Entries shown: Begin

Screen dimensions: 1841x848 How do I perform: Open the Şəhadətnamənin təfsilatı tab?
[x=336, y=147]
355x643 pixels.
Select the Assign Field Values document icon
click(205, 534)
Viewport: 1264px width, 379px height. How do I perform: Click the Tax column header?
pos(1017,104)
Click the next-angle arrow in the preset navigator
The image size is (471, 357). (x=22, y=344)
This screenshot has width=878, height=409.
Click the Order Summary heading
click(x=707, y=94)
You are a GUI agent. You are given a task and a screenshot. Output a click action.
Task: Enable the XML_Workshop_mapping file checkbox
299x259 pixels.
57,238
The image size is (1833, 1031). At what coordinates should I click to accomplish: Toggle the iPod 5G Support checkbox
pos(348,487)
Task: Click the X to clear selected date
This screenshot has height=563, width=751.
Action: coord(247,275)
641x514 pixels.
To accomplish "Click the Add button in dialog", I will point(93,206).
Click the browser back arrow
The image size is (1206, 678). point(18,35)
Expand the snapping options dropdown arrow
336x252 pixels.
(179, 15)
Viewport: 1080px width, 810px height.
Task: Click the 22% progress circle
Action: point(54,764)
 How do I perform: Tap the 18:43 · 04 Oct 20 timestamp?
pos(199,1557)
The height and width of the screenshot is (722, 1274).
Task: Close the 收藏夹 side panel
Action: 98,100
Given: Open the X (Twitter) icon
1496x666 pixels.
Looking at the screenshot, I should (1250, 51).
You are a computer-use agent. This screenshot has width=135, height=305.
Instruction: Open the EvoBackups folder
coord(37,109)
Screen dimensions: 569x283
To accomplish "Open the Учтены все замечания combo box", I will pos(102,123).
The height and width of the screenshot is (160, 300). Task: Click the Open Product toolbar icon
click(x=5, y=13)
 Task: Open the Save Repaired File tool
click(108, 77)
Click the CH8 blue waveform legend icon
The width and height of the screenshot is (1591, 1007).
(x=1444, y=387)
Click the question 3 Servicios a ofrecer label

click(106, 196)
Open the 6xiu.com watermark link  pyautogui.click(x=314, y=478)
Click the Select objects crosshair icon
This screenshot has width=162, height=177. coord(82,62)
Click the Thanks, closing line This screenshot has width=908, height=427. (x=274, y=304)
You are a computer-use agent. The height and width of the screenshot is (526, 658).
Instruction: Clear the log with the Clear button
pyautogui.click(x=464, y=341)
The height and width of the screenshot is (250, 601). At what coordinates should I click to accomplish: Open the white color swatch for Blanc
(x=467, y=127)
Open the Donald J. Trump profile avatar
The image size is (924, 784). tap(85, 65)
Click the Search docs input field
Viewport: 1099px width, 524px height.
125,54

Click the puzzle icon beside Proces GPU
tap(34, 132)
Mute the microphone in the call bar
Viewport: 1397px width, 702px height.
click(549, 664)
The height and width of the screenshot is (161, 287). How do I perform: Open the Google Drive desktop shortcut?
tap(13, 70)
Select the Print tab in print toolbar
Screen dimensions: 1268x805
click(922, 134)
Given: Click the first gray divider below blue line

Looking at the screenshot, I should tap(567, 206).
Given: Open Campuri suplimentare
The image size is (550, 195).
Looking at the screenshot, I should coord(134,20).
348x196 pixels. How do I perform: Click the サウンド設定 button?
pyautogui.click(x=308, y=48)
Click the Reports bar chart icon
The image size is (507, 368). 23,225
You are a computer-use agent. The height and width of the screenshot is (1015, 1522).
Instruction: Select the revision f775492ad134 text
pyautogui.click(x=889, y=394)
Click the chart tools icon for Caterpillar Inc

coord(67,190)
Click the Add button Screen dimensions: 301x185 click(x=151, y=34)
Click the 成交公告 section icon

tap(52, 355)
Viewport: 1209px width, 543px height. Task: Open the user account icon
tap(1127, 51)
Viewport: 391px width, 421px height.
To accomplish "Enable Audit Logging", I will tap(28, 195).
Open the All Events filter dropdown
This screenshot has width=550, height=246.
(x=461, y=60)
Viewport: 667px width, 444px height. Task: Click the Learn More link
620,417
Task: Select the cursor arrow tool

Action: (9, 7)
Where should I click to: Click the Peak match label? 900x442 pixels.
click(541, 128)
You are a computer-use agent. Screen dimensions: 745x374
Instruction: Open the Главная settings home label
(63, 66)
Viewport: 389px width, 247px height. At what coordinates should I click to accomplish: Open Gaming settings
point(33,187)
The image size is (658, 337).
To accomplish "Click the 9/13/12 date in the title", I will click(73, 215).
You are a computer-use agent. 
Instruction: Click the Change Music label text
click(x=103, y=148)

Entries shown: End

Your instructions: From the records above, tally every line that contains the string "will"; the reply consists of that number alone.

Response box: 4